Il ragionamento è anche convincente: più di quello economicistico, e infatti perdente in Occidente, prospettato da Lenin, e già richiamato per spiegare la mancata guerra nel '14-18 e la mancata rivoluzione nel dopoguerra in Europa occidentale. E tuttavia è un ragionamento pervaso da una tale idea della potenza universale della democrazia borghese, sul terreno sociale e istituzionale, da convertirsi in una sorta di dimostrazione della sua invincibilità. Tale invincibilità condanna il nemico del compromesso permanente, che vige a livello sindacale e parlamentare, alla ricerca di un terreno che stia al di là di tutto ciò: terreno che almeno in tempi in cui non sia all'ordine del giorno uno scontro armato spontaneo tra le classi, si risolve in un isolamento catacombale che può interessare il settario e l'utopista per elezione, ma che certamente non può interessare i rappresentanti veri di qualsivoglia grande classe sociale. Questi anzi, possono persino trarre dal ragionamento di Bordiga conclusioni riformistiche, prendendo atto del carattere storicamente determinato della logica del compromesso sociale. In tal caso, tuttavia, debbono pure interiorizzare le ragioni che condussero le socialdemocrazie a optare per le grandi guerre e a non fare le rivoluzioni.. Debbono cioè comprendere le ragioni del «social-patriottismo», anche se non accettarle necessariamente.
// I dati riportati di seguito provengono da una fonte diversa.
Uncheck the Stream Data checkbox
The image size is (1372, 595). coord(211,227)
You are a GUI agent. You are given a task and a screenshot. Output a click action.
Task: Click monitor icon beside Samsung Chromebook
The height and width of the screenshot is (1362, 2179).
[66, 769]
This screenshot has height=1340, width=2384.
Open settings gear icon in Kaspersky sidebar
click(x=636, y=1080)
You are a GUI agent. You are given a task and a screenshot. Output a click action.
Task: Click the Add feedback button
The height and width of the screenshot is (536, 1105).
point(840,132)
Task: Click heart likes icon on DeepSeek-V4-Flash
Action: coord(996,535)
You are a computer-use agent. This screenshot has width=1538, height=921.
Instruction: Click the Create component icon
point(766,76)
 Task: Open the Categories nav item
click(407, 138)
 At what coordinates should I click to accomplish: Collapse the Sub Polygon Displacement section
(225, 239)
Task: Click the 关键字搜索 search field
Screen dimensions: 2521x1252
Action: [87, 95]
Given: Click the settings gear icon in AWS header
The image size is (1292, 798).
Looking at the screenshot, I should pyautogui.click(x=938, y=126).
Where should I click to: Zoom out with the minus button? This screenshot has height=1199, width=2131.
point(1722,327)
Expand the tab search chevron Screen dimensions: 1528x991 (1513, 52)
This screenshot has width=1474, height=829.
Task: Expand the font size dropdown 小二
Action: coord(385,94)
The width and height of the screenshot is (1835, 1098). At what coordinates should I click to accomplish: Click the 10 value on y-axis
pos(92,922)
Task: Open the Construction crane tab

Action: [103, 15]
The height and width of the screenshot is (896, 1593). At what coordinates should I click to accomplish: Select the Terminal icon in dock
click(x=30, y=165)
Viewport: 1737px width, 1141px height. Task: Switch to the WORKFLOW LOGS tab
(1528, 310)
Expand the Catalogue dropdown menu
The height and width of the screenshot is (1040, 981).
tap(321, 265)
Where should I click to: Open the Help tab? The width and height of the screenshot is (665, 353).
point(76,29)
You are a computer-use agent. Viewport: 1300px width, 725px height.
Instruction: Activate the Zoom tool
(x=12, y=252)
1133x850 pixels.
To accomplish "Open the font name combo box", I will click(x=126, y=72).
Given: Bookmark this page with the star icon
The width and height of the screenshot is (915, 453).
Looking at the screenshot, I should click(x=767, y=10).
In un modo o nell'altro pare insomma che si ponga, a Occidente, un'alternativa secca tra settarismo e logica del compromesso sociale-politico, per tutte le classi, partiti e movimenti in lotta. La prima logica - quella del settarismo - testimonia per le rivoluzioni, ma non le prepara e non le guida; la seconda logica - riformista - volendolo o non volendolo le esclude.

Il carattere antinomico della scelta per il riformismo o per la rivoluzione è ben compreso e spiegato da Bordiga. Quello che egli non riesce a dimostrare è l'efficacia storica dell'essere settari. Poiché detesta democrazia «borghese», compromesso sociale, socialdemocrazia e riformismo non meno di quanto deplori capitalismo detto di Stato, burocratismo, stalinismo e comunismo coevo, e persino fascismo (anzi di più), Bordiga è costretto a scegliere una tragica solitudine politica ed esistenziale per la quale la storia, anche successiva, non ha avuto nessuna pietà.

 

 

Questo scritto è tratto da:

"La rappresentanza politica in Europa tra le due guerre" (a cura di Carlo Carini), Centro Editoriale Toscano, 1995, pp 307 - 326.